“Did you ever play the
game”?
No words are simpler
to ignore, and mock, for reporters.
No question reveals more about relationships and beliefs in the hockey world.
The hockey world loves
this type of discussion. We prefer to engage an activity sharing its root with
percussion and concussion. Too often we pummel viewer, listener, reader and
each other with our unexamined ‘truths’. Precious few of us care about
dialogue. There is little interest in bridging gaps, in going across
difference. Ideas are used to identify and strike at opponents. These points of
irritation, frustration, confusion, and anger are beautifully expressed by that
simple dismissive question.
Instead, I wonder if
we can create a dialogue across these differences. What does this question
reveal about a player’s understanding of the business of hockey? How does its
easy dismissal illuminate tensions inherent in a reporter’s role? Can this
question speak to the position fans take in the complex relationship underlying
coverage of our game?
First, and most
obvious, this is a childish F-you from the players. It is an expression of
frustration at the uninitiated questioning and criticizing their expertise.
It’s an absolutely understandable lashing out at reporters who continually
impugn the motives of players with the benefit of slow-motion replay in a game
played above the speed of thought. Hockey is rarely a game of conscious effort.
Yet players are expected to provide simple, clean and straightforward narratives
that explain their actions each game.
For the media,
ignoring this phrase is understandable and hard to justify. Presumably
reporters ask endless questions because players have some insight you don’t get
from the press box. If someone told you they lived with Mountain Gorillas in
the Congo would you dismiss them by saying, “I understand, I watch a lot of
National Geographic specials”? Everyone understands that embodied experience is
important. We all get that media representations are filtered realities. But
that doesn’t mean the media have to capitulate to a childish expression of
superiority from players. The media has a key role that no others can perform.
The hockey media are
intermediaries, trained to examine and interpret the game for easier and more
enjoyable digestion. Depending on your beliefs, desires, background and mood
this is a constant game of Goldilocks – some analysis is too simple, some is
too complicated and some is just right. When players dismiss reporters so
easily they are ignoring multiple realities of this professional game. Only a
few thousand current and retired players know what it is like to play the game
as they do. The rest of us need help to understand. And hockey players need the
content provided by large media corporations to sustain and grow the game, and
their salaries. Like it, or not, reporters and players are in a dysfunctional,
symbiotic relationship. Neither exists, as we know them now, without each other.
The relationship of
fans is the most complicated. There is no pretense of objectivity. Fans aren’t
attempting to intellectualize a game for the consumption of others. We rarely
recognize players as fellow labourers enduring their own daily grind. Fans are
lost deep in their own ‘forest of symbols’ when they experience the game.
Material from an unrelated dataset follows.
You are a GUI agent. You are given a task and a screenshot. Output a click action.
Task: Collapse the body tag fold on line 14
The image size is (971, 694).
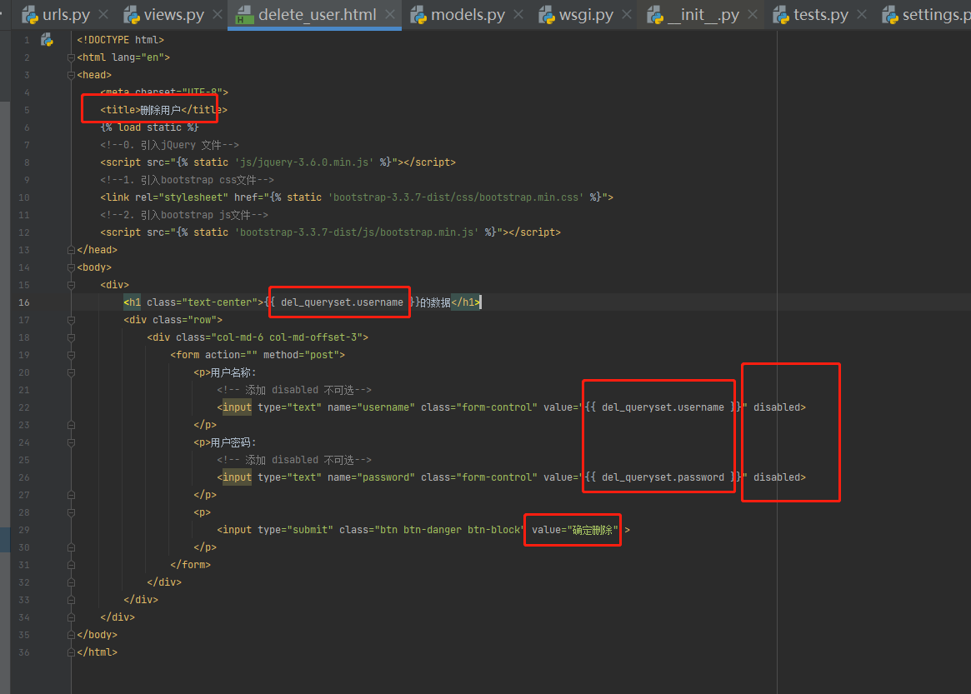coord(72,267)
Personal histories, beliefs, and complicated feelings about labour and
capitalism are mapped onto hockey at various times. This makes understanding
this relationship tricky.
However, fans roughly
split themselves in two regarding the phrase discussed above: those who align
themselves with the players; and those who don’t. Some of us see the player as
the central hero in this story, harassed by lesser men. We align ourselves with
the heroic ideal of a hockey player, even if we have more in common with the
broken-ankle-skating bloggers from Jersey. These fans revel in the labourer
telling a pencil-pushing, white collared Poindexter to shove it. We ignore
decades of evidence that the blue-collar ethic of hockey is only a story now.
It is part of hockey’s own history. And reporters are most like the blue-collar
labourers grinding out their tenuous work contingent on the money and whims of
players who have been receiving special treatment since they were kids.
Other fans align
themselves against the players. Or, more correctly, they align themselves
against most players. Every fan has at least one hockey player sized blind
spot. These fans have a complicated relationship with hockey players and the
game. They see players as rich and spoiled kids who are lucky to play a game
for a living. They’re not wrong, generally. But, these fans have different
aspirations. They see billionaire owners as the true elites in the game. They
see media, business and teams as part of the same production. Players are mere
widgets in their factories. In this tale, the owners of the means of production
are the heroes. After all, without them no league would exist and there are
plenty of nearly as good hockey players ready to go.
Obviously, this split
in the fan base is a straw man argument of the flimsiest construction. But,
these broad portrayals speak to a fundamental divide that affects the
relationship between fans, the media, and players in a profound way. The
primary distinction made in the hockey world is between being a player and not
being a player. Each individual draws that distinction for themselves. And, to
complicate things, others map their distinctions onto you as well. This is why
John Scott, an NHL player under contract, is derided as a non-player by so many
in the media. Fans get caught in this game of mismatched designations too.
I stopped playing
competitive hockey in Junior ‘B’. More precisely, the hockey world stopped me
from playing any longer. Sadly, I still consider myself a player. I understand
it’s ridiculous. I can’t intellectually justify such a position. But, my ego
doesn’t care. It was built on the unattainable dream of being a five-and-a-half
feet tall NHL goalie. I won’t do the psychological work to unravel that
childhood nest of hurt feelings and dreams. It means I align myself with
players more often than not. But even that alliance shifts with circumstances
and each invocation of feelings. I watch hockey to feel. I may try and
intellectualize some thoughts after the game. But, during the games I am all
beer-fueled excitement, and, being a Canucks’ fan, sadness.
At any moment I am a
complex mess of seemingly contradictory beliefs. I am a hockey player at my
core, who clearly isn’t. I see NHL players as the heroes of our story, but
believe their merits are genetic predisposition, fortunate circumstances and
outright luck as much as hard work. I know the media is unnecessary for our game,
but understand they are vital for my consumption and understanding of it. This
is why dialogue is so difficult in the hockey world. Understanding and going
across difference means exploring self, situation and system in more detail
than a kid’s game probably deserves.
What ideas, history,
and symbolic baggage do you bring to the game? What does the question “Did you
ever play” make you feel? Can you
understand the frustrations of a hockey player who uses it? Do you get why
journalists dismiss it so easily? Should they? Should you?
Is dialogue worth
trying?
Or, do we want the
consumption and participation in hockey’s peripherals to reflect the game—a
concussive battle of wills.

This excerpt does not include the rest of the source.